At this point your $CIP/lib should look something like:
  aggagent.jar -> /mnt/shared/socC/lib/aggagent.jar.new
  aggagent.jar.new
  aggagent.jar.old
  ...
The "*.jar.new" contains the instrumented classes and is signed by the operator "sign" script.

Next you must modify your:
  $CIP/csmart/config/rules/isat/tic_env.rule
by commenting out line 55 (the Xbootclaspath). This allows ACME to use the profiler's VM "-Xbootclasspath" rule:
  $CIP/csmart/config/rules/isat/bootclasspath.rule
I'll submit an ISAT bug to split this create the basic "bootclasspath.rule" in the CSMART module, so in the future you won't need to modify your "tic_env.rule".

You should also modify the above "bootclasspath.rule" to uncomment all the jars (e.g. uncomment the "javarmipatch", etc).

Lastly, you can optionally enable the "wget" action:
  $CIP/csmart/acme_scripting/src/lib/cougaar/wget.rb
by modifying the very end of:
  $CIP/csmart/acme_scripting/src/lib/cougaar/scripting.rb
to append:
  require 'cougaar/wget'
Then add "wget" actions in your "MOAS" script, e.g. just before stage-2 add:
  do_action 'WGetAllNodes', '/profiler', 'profiler_beforeStage2'
to capture "/profiler" servlet snapshots to the archives. I'll submit an ISAT bug to move this action into the CSMART module.

The config is now ready to run. You can run any "MOAS" script and it'll profile the classes as defined in your "foo.MyConfig" class, which in this case will track 1% of the instance allocations. This is fine for the first run, since it'll provide a rough idea of where to focus.

• **Tasks for this exercise**
- 1) From the profiler setup instructions, reproduce verbatim the part that opens with the words containing "The config is" and closes with "where to focus.".
- 2) Translate this sentence from the profiler setup instructions into Spanish: 'The "*.jar.new" contains the instrumented classes and is signed by the operator "sign" script.'

• **Data excerpts**
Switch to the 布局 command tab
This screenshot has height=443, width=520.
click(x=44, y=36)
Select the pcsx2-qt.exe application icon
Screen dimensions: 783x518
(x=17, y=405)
...
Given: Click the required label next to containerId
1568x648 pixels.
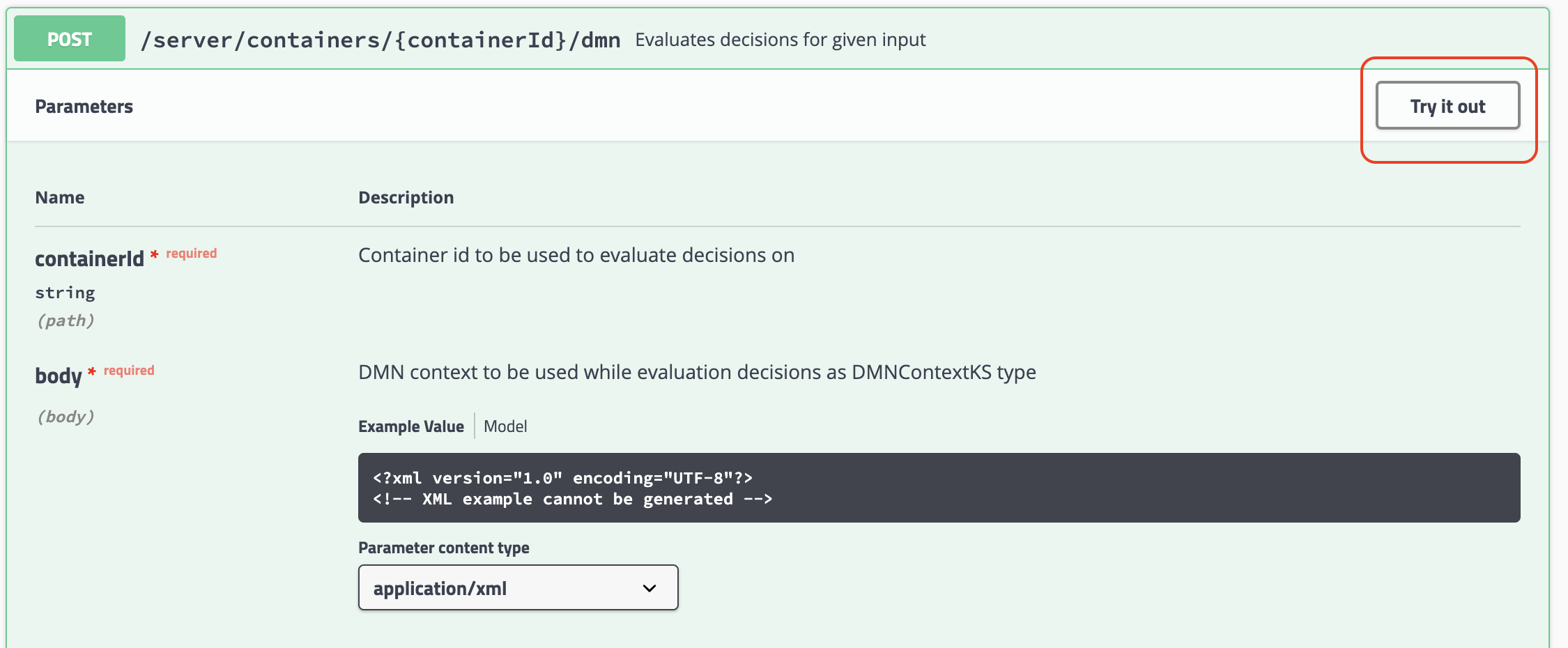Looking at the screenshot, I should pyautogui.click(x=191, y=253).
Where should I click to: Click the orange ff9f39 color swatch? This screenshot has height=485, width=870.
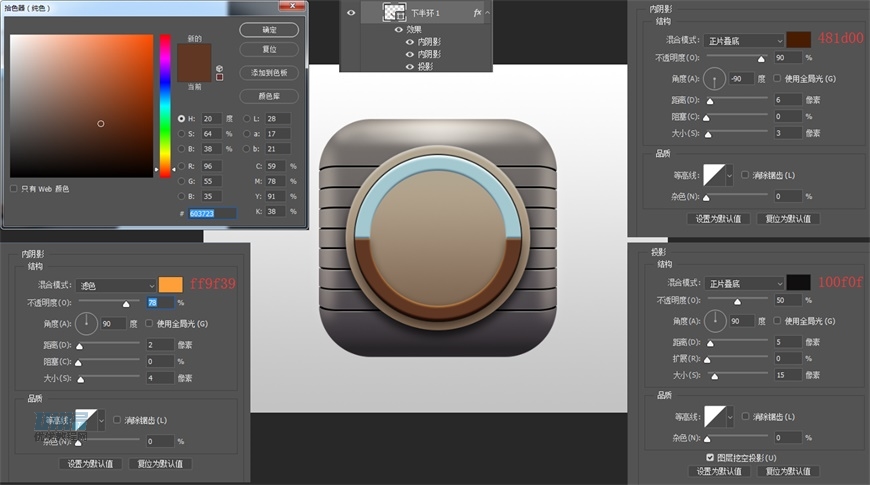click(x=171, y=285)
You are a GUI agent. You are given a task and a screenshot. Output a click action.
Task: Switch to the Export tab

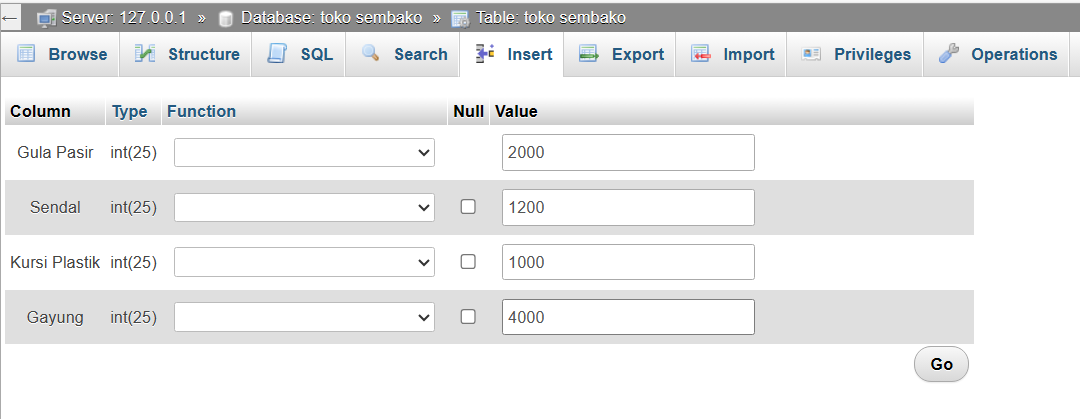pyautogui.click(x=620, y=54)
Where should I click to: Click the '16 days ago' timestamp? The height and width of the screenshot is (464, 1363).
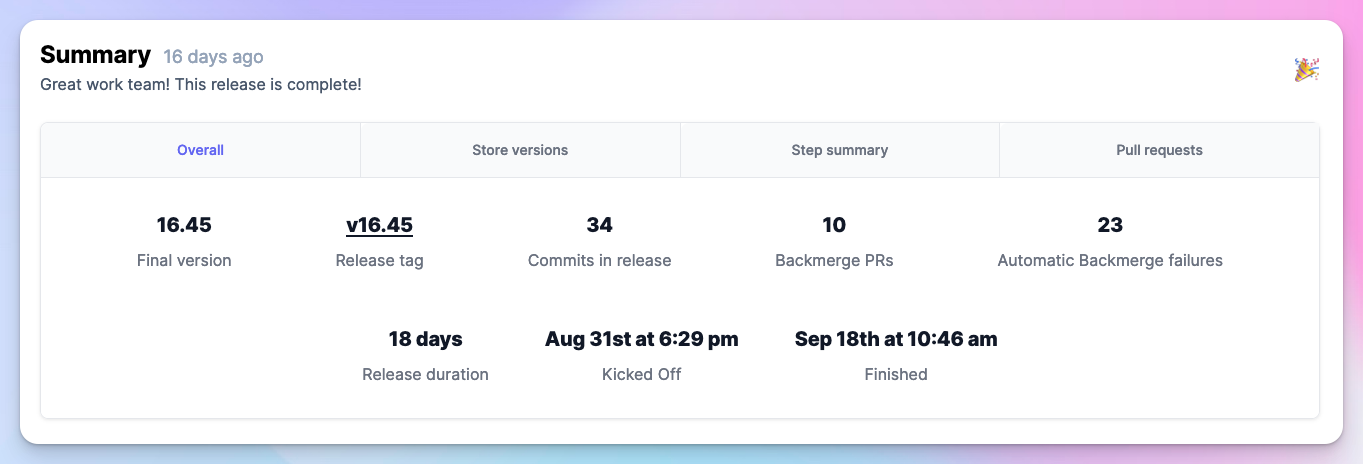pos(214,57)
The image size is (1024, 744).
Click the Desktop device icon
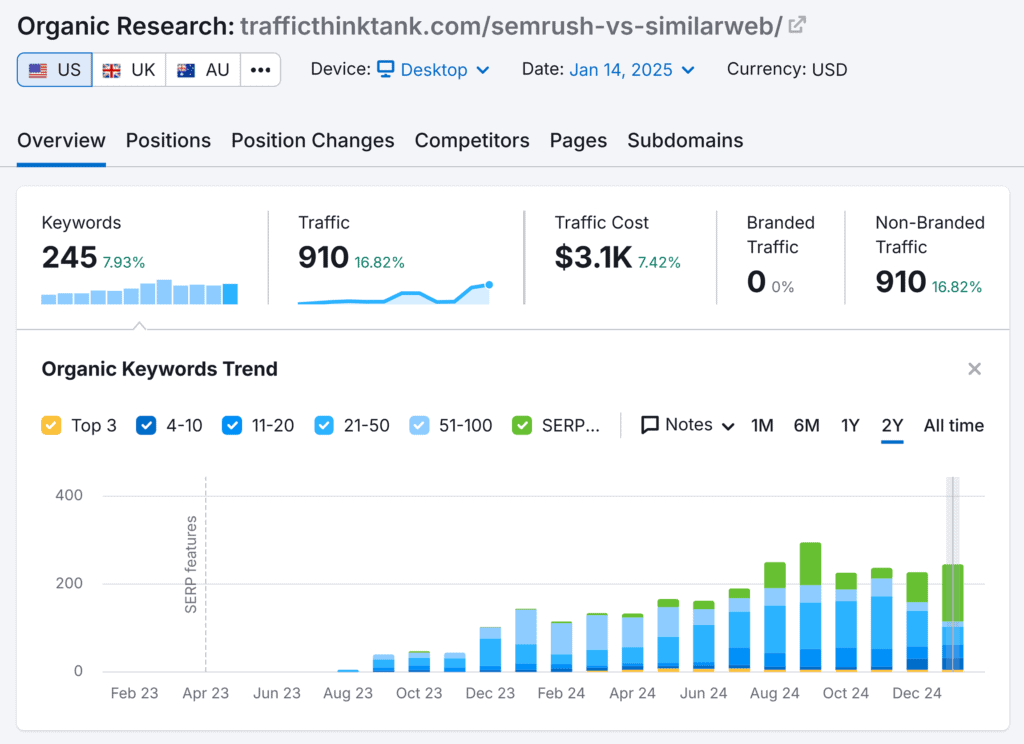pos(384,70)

• **Task answers**
- 1)
The config is now ready to run. You can run any "MOAS" script and it'll profile the classes as defined in your "foo.MyConfig" class, which in this case will track 1% of the instance allocations. This is fine for the first run, since it'll provide a rough idea of where to focus.

- 2) El "*.jar.new" contiene las clases instrumentadas y está firmado por el script "sign" del operador.